Why Are Costs Soaring to Bring a New Drug to Market?

Article

Poor decision making may cancel out advances in lower costs and increased research speed.

The budget for bringing a new drug to market is rapidly exceeding astronomical levels.

Experts claim that poor technological choices and wrong methods have caused exorbitant costs for bringing these new drugs to the market.

A study conducted at the University of Oxford and published in the PLOS ONE journal examined decision making in drug discovery by using economist mathematical tools.

The results of the study showed that discovering a new effective drug is sensitive to the validity of the experimental methods. Small changes in validity, specifically how well experimental results predict results in sick people, can have a larger effect than performing 10 or 100 times more experiments.

Since most predictive methods lead to the discovery of effective drugs, the research will come to a stop in those areas, which results in a decline in productivity, the study found. This causes scientists to use less predictive methods for untreated diseases.

Furthermore, researchers believe that changing scientific and industrial fashions contribute to the problem as well.

This has led to methods becoming less predictive over time, poor decisions being made, and the cost of discovery increasing.

Since 2012, there has been a rise in the number of drug approvals due to the use of genetic information that improves the validity of the methods.
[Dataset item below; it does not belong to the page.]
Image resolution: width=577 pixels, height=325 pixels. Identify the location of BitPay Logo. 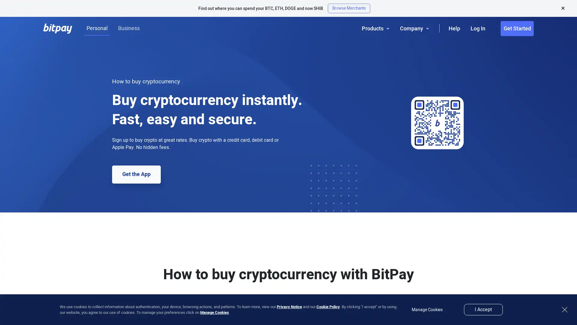
(58, 28).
This helps discover treatments for rare diseases, but less so for common diseases.

“There is a nasty puzzle at the heart of modern biomedical research,” said study co-author, Dr. Jack Scannell. “On one hand, the technologies that people think are important have become hundreds, thousands, or even billions of times cheaper. On the other hand, it costs nearly 100 times more to bring a drug to market today than it did in 1950. New drugs can be very expensive, yet the industry is closing labs and firing scientists. Our work goes some way towards explaining the puzzle. Governments, companies, and charities should focus on identifying and funding predictive methods, even if they don't match current scientific fashion.”